Polícia confirma que Maicon Douglas não teve participação na morte da corretora Daiane Alves; provas técnicas sustentaram a decisão
Depois de semanas sob suspeita e prisão temporária, Maicon Douglas de Oliveira, filho do síndico Cleber Rosa de Oliveira, teve a liberdade restabelecida pela Justiça. Ele era investigado no caso que apura a morte da corretora Daiane Alves, assassinada em dezembro, em Caldas Novas.
Maicon foi preso enquanto a Polícia Civil buscava esclarecer se ele teria colaborado com o crime ou tentado atrapalhar o trabalho investigativo. No entanto, o avanço das apurações afastou qualquer indício de envolvimento do filho no homicídio.

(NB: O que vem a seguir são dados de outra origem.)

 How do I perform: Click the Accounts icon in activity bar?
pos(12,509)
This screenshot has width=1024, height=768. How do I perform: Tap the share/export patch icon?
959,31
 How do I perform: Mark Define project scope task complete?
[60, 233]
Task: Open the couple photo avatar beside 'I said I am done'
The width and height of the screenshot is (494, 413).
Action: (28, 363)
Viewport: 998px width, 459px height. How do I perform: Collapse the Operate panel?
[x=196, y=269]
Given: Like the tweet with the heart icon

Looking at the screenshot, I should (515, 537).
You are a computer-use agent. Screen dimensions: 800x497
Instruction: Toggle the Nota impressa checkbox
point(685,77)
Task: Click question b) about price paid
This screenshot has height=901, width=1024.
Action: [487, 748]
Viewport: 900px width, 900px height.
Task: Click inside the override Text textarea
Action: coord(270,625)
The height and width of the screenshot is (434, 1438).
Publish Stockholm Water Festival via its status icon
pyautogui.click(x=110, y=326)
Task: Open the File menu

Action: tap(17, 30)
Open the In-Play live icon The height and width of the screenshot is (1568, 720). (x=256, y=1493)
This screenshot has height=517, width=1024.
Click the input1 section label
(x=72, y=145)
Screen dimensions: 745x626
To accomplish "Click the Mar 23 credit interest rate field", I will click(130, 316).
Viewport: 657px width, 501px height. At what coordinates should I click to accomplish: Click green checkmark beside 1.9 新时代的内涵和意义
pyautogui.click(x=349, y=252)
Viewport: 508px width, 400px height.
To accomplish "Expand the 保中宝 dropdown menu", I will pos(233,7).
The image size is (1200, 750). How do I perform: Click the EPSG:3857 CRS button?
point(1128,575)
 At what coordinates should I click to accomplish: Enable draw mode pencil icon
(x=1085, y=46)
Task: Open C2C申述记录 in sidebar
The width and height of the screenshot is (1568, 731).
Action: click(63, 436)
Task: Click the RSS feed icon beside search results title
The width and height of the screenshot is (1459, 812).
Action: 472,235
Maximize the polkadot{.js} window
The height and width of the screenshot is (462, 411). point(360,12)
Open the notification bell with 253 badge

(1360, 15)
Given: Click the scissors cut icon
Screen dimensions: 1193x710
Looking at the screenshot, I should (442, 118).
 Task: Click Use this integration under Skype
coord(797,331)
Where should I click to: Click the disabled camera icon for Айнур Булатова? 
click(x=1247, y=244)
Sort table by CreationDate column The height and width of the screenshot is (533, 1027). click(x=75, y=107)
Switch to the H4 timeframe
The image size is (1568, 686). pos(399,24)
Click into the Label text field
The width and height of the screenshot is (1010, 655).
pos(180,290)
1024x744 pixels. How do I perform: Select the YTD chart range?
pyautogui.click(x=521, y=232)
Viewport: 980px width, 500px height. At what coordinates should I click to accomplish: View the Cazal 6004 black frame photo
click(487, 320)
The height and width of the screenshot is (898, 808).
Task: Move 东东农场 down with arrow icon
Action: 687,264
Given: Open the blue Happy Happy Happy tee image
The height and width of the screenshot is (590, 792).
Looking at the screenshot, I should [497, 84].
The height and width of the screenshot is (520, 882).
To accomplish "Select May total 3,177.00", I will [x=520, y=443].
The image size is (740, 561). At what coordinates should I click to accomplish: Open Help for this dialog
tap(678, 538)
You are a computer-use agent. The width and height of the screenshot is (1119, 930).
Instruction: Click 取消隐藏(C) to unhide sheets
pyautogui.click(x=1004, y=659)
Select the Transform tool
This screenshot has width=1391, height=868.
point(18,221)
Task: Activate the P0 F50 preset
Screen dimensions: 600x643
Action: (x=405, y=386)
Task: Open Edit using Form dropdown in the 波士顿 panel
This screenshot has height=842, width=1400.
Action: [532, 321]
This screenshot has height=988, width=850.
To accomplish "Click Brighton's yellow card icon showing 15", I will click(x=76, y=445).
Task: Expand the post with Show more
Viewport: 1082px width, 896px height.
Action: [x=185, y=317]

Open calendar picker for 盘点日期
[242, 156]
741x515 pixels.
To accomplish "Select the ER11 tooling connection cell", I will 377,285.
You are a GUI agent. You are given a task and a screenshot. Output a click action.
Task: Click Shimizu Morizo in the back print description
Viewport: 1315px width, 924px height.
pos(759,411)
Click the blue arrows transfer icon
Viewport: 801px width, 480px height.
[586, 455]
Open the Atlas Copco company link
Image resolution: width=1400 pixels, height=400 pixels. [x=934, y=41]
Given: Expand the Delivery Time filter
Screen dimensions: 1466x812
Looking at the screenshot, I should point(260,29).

A defesa informou que a soltura ocorreu na quinta-feira (19) e destacou que a decisão se baseou em provas técnicas e testemunhais. Em nota, os advogados afirmaram que apresentaram “um acervo probatório irrefutável” e reforçaram que “a ciência e a técnica, de forma incontestável, demonstraram a sua absoluta inocência”.
Segundo o delegado André Luiz Barbosa, Maicon não estava em Caldas Novas no dia do crime. Ele residia em Catalão, fato confirmado por registros de trabalho, conversas em aplicativos e laudos periciais em aparelhos celulares.
A suspeita sobre Maicon surgiu após a polícia identificar que ele comprou um novo telefone para o pai no dia 17 de janeiro, poucas horas depois da perícia no carro utilizado por Cleber. O veículo foi usado para levar Daiane até uma área isolada às margens da GO-213, onde ela foi morta com dois tiros na cabeça.
Inicialmente, a atitude levantou a hipótese de tentativa de ocultação de provas. “O envolvimento do filho, na compra do telefone, fez que a gente representasse tanto pela prisão do pai quanto dele”, disse o delegado André Luiz.
Com o aprofundamento das investigações, a polícia concluiu que a troca do aparelho tinha outro objetivo. Segundo o depoimento de Maicon, o pai temia que o celular fosse apreendido, o que poderia comprometer o acesso às contas bancárias do condomínio.
“E ele ainda fala especificamente: ‘Meu pai sabia que poderia ser preso. Ele não queria que o telefone dele fosse apreendido, para que a gente conseguisse acessar os aplicativos bancários”, disse.
O inquérito também revelou indícios de uso de recursos do condomínio para pagamento de honorários advocatícios, situação que será apurada em procedimento separado pelo Geic.
Enquanto Cleber Rosa segue preso e à disposição da Justiça, a defesa reforça que o filho não teve qualquer ligação com o crime e pede reflexão sobre julgamentos precipitados.